Esto hizo que se abrieran mucho los ojos de Lestrade. Nunca antes había oído a Holmes amenguar sus talentos propios. El policía buscó alguna respuesta adecuada, pero al parecer tal fue su asombro que no pudo hallar ninguna.

Sin embargo, se recuperó lo suficiente como para dar salida a su constante queja.

—Y si usted tiene la suerte de atrapar a este demonio.

—No busco ningún crédito, Lestrade —le afirmó Holmes—. Puede estar seguro de que Scotland Yard cosechará la gloria. —Hizo una pausa, y entonces añadió con melancolía—. Si es que hay alguna. —Volvióse al doctor Murray—: Me pregunto si se nos pudiera permitir visitar su hotel, doctor.
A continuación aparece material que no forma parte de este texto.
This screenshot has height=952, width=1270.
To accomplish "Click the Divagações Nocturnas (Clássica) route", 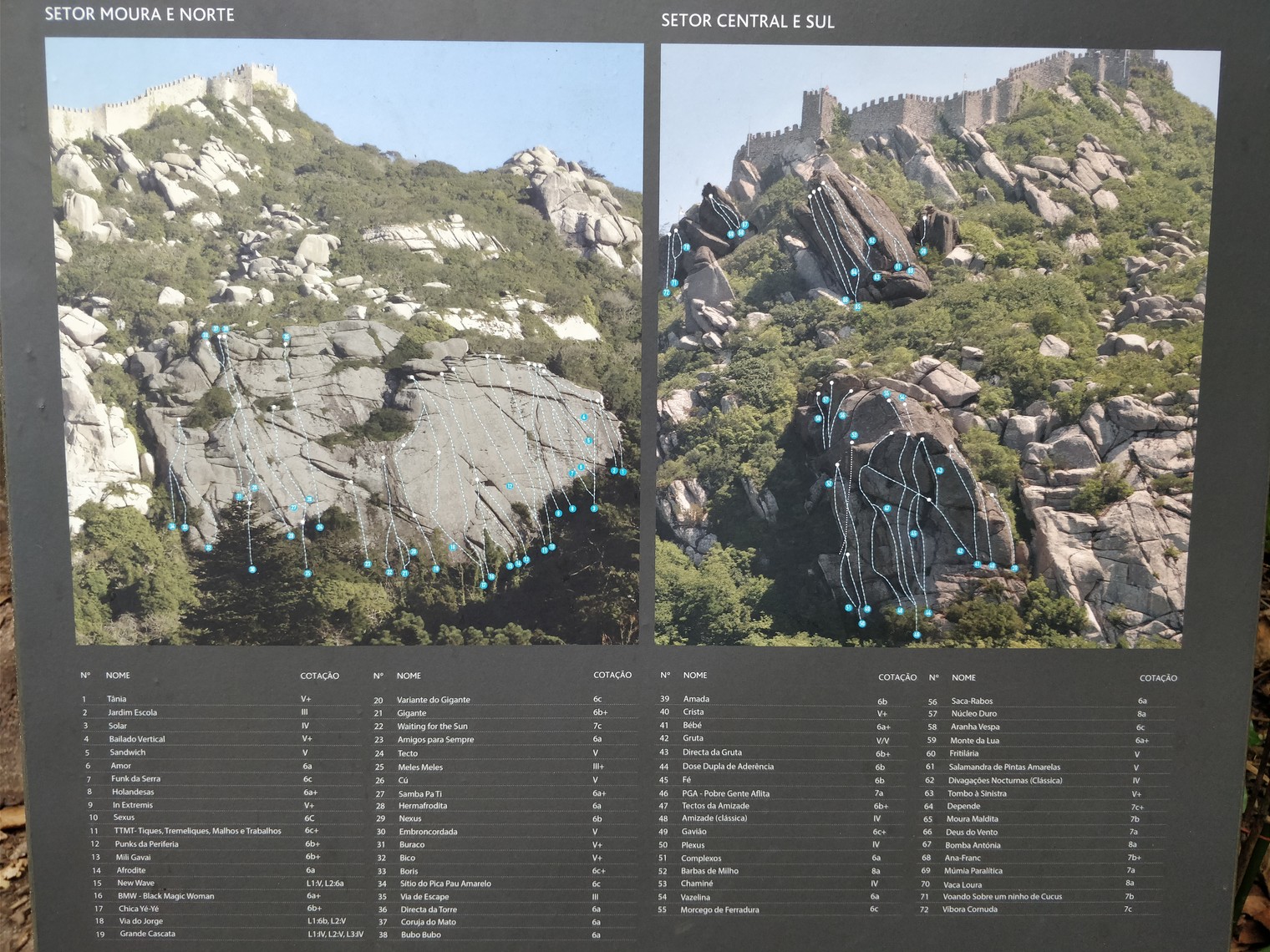I will (x=1004, y=781).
El doctor Murray se inclinó.

—Lo tendría a mucho honor, señor Holmes.

En ese momento se abrió una puerta y apareció una figura patética. Había mucho de qué compadecerla, pero me sentí impresionado por la vaguedad total de sus ojos. Las facciones sin expresión, la mandíbula caída, la boca entreabierta, todo denotaba al idiota. El individuo se adelantó arrastrando los pies hacia la plataforma. Le dirigió una mirada de interrogación vacía al doctor Murray, que le sonrió como quien sonríe a un chiquillo.

—Ah, Pierre. Puede cubrir el cadáver.

Una chispa de interés surgió en aquel aspecto de vaguedad. No pude evitar el pensar en un perro fiel a quien un amo bondadoso le ordena algo. Luego el doctor Murray hizo un ademán, y nos retiramos de la plataforma.

—Yo ya me voy —nos indicó Lestrade, olfateando el ácido fénico con las narices fruncidas—. Si hay algún informe que necesite, señor Holmes —le dijo cortésmente—, no titubee en avisarme.

—Gracias, Lestrade —contestó Holmes, con igual cortesía. Los dos detectives habían evidentemente decidido concertar un armisticio hasta que se pudiera resolver ese asunto morboso.

Al ir saliendo del camero, lancé una mirada hacia atrás y vi a Pierre arreglando la sábana con mucho cuidado sobre el cadáver de Annie Chapman. Holmes, advertí, también miró en dirección del simplón, y algo fulguró en sus ojos grises.